DOI: 10.1615/HeatTransRes.2018015783
pages 439-456

EXPERIMENTAL STUDIES OF WATER-BASED TITANIUM OXIDE NANOFLUID IN A CIRCULAR PIPE UNDER TRANSITION FLOW WITH CONICAL STRIP INSERTS

M. Arulprakasajothi
Department of Mechanical Engineering, Vel Tech Rangarajan Dr. Sagunthala R&D Institute of Science and Technology, Avadi, Chennai-600 062, India
K. Elangovan
Department of Mechanical Engineering, Cambridge Institute of Technology, Bangalore, 560036, India
U. Chandrasekhar
Department of Aeronautical Engineering, Vel Tech Rangarajan Dr.

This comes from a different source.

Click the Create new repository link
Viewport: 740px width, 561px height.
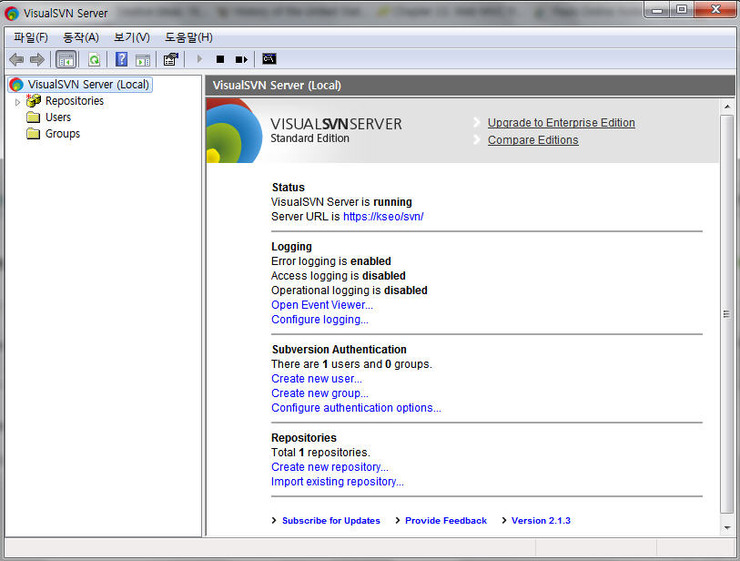pos(329,467)
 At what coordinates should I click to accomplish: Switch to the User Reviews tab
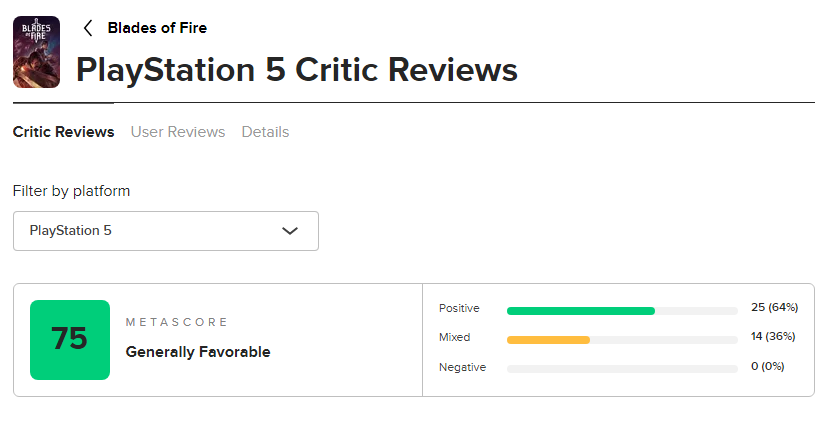point(178,132)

Sagunthala R&D Institute of Science and Technology, Avadi, Chennai-600 062, India
S. Suresh
Department of Mechanical Engineering, National Institute of Technology, Trichy, 620015, India

ABSTRAKT

The heat transfer characteristics of a horizontal circular tube in a transition regime with conical strip inserts are determined experimentally. A water-based titanium oxide nanofluid was employed as a heat transfer fluid and was prepared using a two-step method with the volume concentration of 0.1 vol.% and 0.5 vol.%. Staggered and nonstaggered conical strips having three different twist ratios are employed. It was observed that the heat transfer performance of the nanofluids increases with the particle volume fraction. Moreover, the heat transfer performance increased enormously with the use of conical strip inserts in comparison with a plain tube. It was also observed that the strip geometry and nanofluid had a major effect on the thermal performance of the circular tube. The maximum Nusselt number was achieved using the staggered type of strips for both forward and backward directions at the Reynolds number 5790.3 with 0.5 vol.% concentration and at a twist ratio of 5 of a conical strip insert.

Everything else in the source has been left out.